Considering the fact that industrial customers require the highest amount of energy and their output can be directly represented by the states' GSP statistic. A robust GSP statistic may indicate a state's capacity to invest in and maintain critical infrastructure, potentially reducing the severity and duration of power outages. Conversely, states with weaker economic performance may experience longer outage times due to less well-made infrastructure.
Therefore, the central question for this study is: whether a state utility industries' GSP is a significant factor that contributes to the severity of power outages. This analysis will be vital to multiple parties, including policymakers and utility companies. The findings of the project will act as strong evidence for them to impose strategic investments in states' infrastructure to contribute to the propersity of the states. Our original question only considered the impact of overall GSP, however, as the project progresses, the guiding question evolved in response to emerging data patterns. And intuitively, it makes more sense to look at the GSP of utility industries because they are the main party that regulate the electrity supply.
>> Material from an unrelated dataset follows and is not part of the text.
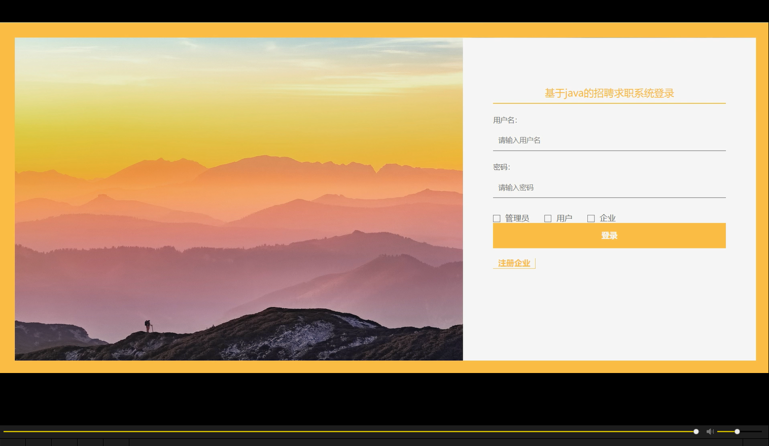Click the page title 基于java的招聘求职系统登录
The height and width of the screenshot is (446, 769).
(x=609, y=93)
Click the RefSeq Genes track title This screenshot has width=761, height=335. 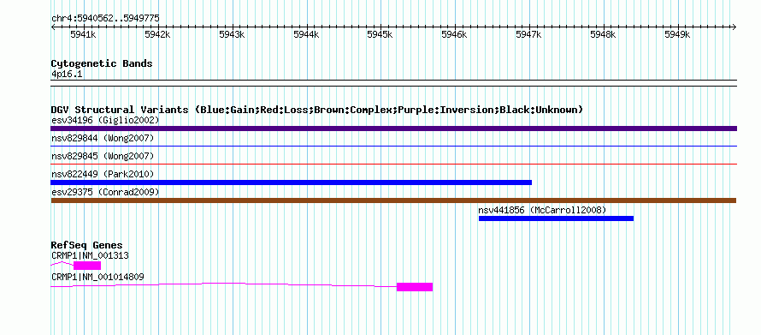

The initial data came in the style of Excel(.xlsx), with descriptions for columns. When directly reading in the excel file it returns a disorted dataframe with unescessay columns. Pre-cleaning was done on the initial file by manually deleted information that is outside of the data set and the data set was saved in 'outageClean.csv' as a csv file. This dataset was read in as powerOutage
afterwards.
When observing the dataset we realized some redudancy in columns that can be combined. Such as, the start date and start time of the outage duration can be combined as one time marker including both the date and time. This step is also done with the restoration day and time. Column that are involved are later droped from the orginal dataframe.
def clean_time(df, col1, col2, name)
Parameter:
df: dataframe being cleaned on
col1: the name of the column containinng dates str
col2: the name of the column contaning timestamps of the day
name: The new name for the column str
Next, in understanding the question, we wanted to work with a smaller dataframe instead as we dropped all other unecssary columns keeping only the general information, GSP, and OUTAGE.DURATION
.
def filter_columns(df, *dropRanges)
Parameter:
df: dataframe being cleaned on
*dropRanges: the range of columns that can be droped on
However, the information given is not enough to do cross comparsion between columns. Which we assigned a new column UTIL.REALGSP.CONTRI.PROP
, this column contains the utility industries contibution to total GSP in relation to the state's over all GSP. It is computed with UTIL.REALGSP
divided by TOTAL.REALGSP
.
def add_util_prop(df)
Parameter:
df: dataframe being cleaned on
Furthermore, we also categorize the state GSP and utility GSP into two groups by comparing them with their yearly average. We defined GSP that is higher than average as high GSP and GSP that is lower than the average low GSP. We categorize PC.REALGSP.REL
by defining every number that is higher than 1, high GSP and the rest low GSP. We categorize UTIL.REALGSP.CONTRI.PROP
by the average UTIL.REALGSP.CONTRI.PROP
each year.
All the manipulation of the dataframe is written in as functions and later piped on to the orginal dataframe.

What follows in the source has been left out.